Peter Niers (or Niersch) (c. 1540 – 16 September 1581) was a German serial killer and bandit who was executed on 16 September 1581 in Neumarkt in der Oberpfalz, some 40 km from Nuremberg. Based on confessions extracted from him and his accomplices under torture, he was convicted of 544 murders, including 24 fetuses cut out of pregnant women—allegedly, the fetal remains were to be used in magical rituals (he was believed to be an extremely powerful black magician, with many supernatural abilities) and for acts of cannibalism.

Information about Niers is based on contemporary ballads, "true crime" reports, and official warrants circulating, as well as the aforementioned confessions extracted under torture.
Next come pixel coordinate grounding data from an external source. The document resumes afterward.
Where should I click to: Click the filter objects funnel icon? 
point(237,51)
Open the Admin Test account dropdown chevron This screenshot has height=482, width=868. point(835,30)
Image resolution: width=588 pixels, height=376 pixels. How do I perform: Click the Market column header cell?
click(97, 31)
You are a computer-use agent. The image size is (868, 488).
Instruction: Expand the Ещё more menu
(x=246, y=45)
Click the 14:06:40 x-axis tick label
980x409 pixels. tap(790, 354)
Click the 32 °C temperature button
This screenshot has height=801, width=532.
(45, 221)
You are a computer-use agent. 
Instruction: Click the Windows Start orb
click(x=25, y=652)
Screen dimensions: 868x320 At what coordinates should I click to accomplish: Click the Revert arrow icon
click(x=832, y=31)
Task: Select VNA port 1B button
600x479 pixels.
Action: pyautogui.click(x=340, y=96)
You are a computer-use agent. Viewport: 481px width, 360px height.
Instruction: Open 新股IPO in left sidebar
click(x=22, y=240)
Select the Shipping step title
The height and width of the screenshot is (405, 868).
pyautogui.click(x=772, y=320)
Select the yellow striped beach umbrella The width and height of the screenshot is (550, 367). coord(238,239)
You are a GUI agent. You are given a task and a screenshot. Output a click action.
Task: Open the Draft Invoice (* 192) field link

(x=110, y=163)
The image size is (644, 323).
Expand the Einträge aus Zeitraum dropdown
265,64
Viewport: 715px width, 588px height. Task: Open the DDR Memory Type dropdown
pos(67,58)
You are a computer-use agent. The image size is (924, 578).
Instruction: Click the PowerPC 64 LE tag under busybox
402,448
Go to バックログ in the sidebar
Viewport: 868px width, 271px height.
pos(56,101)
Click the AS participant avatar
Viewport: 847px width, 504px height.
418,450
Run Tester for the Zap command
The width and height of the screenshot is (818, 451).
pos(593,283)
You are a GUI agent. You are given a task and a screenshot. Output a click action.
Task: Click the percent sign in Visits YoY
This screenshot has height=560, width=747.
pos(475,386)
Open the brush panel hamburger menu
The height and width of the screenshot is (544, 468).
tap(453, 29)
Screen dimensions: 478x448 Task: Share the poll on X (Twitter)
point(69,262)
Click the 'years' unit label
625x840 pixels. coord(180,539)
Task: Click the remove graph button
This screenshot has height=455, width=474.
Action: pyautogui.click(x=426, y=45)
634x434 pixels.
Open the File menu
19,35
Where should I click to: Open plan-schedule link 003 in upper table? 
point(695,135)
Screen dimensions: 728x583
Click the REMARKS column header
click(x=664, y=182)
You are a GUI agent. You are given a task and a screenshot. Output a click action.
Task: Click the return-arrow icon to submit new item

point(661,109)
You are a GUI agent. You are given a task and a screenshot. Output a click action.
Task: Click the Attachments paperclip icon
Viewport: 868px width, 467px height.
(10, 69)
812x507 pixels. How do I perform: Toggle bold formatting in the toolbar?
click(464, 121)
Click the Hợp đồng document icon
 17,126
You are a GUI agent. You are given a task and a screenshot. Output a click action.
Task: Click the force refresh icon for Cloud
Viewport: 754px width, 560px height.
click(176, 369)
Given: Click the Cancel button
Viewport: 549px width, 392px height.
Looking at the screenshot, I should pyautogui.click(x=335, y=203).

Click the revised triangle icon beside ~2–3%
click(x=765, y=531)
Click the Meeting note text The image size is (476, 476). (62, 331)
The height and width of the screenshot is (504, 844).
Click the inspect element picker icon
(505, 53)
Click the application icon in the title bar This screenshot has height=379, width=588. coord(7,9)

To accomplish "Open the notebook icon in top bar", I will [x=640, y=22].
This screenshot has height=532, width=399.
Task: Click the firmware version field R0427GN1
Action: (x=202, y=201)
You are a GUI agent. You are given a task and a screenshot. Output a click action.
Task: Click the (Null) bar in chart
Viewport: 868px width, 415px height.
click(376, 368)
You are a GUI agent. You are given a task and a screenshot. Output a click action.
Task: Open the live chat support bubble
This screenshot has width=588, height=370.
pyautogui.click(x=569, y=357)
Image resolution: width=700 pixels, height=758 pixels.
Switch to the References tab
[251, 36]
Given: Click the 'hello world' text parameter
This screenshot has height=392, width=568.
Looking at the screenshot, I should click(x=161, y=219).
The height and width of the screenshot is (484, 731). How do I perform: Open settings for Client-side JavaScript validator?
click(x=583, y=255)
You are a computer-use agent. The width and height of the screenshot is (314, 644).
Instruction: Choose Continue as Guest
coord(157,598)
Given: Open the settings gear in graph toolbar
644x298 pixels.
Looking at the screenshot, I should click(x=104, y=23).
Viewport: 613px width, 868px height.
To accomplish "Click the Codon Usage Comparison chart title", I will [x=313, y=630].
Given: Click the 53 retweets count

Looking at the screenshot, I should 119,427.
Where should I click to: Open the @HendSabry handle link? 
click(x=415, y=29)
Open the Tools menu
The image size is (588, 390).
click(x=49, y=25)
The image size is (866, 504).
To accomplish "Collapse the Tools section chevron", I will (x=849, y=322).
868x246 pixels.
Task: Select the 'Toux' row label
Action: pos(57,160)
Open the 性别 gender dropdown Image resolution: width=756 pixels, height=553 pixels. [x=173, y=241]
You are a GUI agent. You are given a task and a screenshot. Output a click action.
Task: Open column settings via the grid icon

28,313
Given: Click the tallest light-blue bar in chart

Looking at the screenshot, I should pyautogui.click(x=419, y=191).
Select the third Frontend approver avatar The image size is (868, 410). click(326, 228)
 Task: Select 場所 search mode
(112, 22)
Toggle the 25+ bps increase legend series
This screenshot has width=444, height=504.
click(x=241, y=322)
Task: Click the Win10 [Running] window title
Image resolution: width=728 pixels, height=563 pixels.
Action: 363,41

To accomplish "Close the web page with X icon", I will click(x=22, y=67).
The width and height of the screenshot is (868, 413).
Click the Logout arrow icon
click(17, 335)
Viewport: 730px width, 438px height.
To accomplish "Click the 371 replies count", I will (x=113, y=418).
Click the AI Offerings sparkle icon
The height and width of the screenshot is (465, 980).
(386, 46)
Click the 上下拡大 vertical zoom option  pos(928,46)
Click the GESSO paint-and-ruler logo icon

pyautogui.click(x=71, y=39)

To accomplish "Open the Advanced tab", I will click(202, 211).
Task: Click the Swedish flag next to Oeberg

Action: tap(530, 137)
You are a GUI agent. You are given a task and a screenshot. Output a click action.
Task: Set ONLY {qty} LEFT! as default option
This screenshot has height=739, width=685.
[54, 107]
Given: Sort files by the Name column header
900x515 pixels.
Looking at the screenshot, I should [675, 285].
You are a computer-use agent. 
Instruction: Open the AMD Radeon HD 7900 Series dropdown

It is unknown whether he actually did kill 544 people, or whether this was just a confession under torture.

Modus operandi
Peter Niers was one of the leading figures in a loosely knit network of robber-killers roaming the countrysides, a network constantly changing in its composition—sometimes joining together for major raids, at other times splitting up into smaller groups to pursue robberies and killings on smaller scale over different areas. Historian Joy Wiltenburg writes:

This way of operating does not seem to have originated with the gang led by Niers and Sumer; apparently, Niers had a mentor in crime called Martin Stier, who from the 1550s until his arrest and execution in 1572 had led a gang of 49 bandits ostensibly working as shepherds, murdering and robbing their way from the Netherlands to Württemberg. Wiltenburg adds that, "Shepherds were widely regarded as dishonourable, especially in the thinking of urban guilds." She proffers an example of such thinking from a novel published in 1554, where the young antihero gradually slides down the social scale to that of a herdsman, and finally hits the bottom as a wandering minstrel. "Far from civilized society and alone with the animals, he has time to think over his misdeeds. Members of such a group were unsurprising suspects".

Throughout his career as a murderer (said to have spanned some 15 years according to a folk song), Niers was finally found guilty of having murdered 544 individuals, including 24 pregnant women and the fetuses Niers had cut out of their wombs for acts of cannibalism and to use in rituals of magic.

First arrest and escape
In 1577, some of the gang members were caught, including Niers himself. Monika Spicker-Beck, for example, notes that a Claus Strikker confessed in April that 10 years earlier, he had worked together with Niers, and helped him murder a 20-year-old woman in Gottswald. Also, an accomplice named Peter Oblath drew up a list of 14 gang members, including the name of Peter Niers. Joy Wiltenburg notes that Niers himself was arrested and tortured in Gersbach. There, he confessed to 75 acts of murder, but somehow managed to escape. Over the next few years, until his final arrest in 1581, a number of pamphlets, ballads, and stories were written and circulated detailing his cannibalism and mastery of the black arts. For example, it was said that when Niers and Sumer's gang gathered at Pfalzburg, they had a meeting with the Devil, who gave his blessing to the gang's ambitions, even providing Niers and Sumer with monthly pay along with granting supernatural powers to Niers. Even earlier than this, however, it seems that Niers learned how to become invisible from his mentor Martin Stier, and that the only reason he was finally caught was because he was deprived of his bag containing the magical materials to make himself invisible. A critical component of such magical material was thought to be the remains of fetuses; during the casting of the spell the fetus hearts were eaten. Joy Wiltenburg mentions also another use of fetal black magic: To concoct the flesh and fats of infants into magic candles that, when lit, would allow them to rob houses without awaking the inhabitants.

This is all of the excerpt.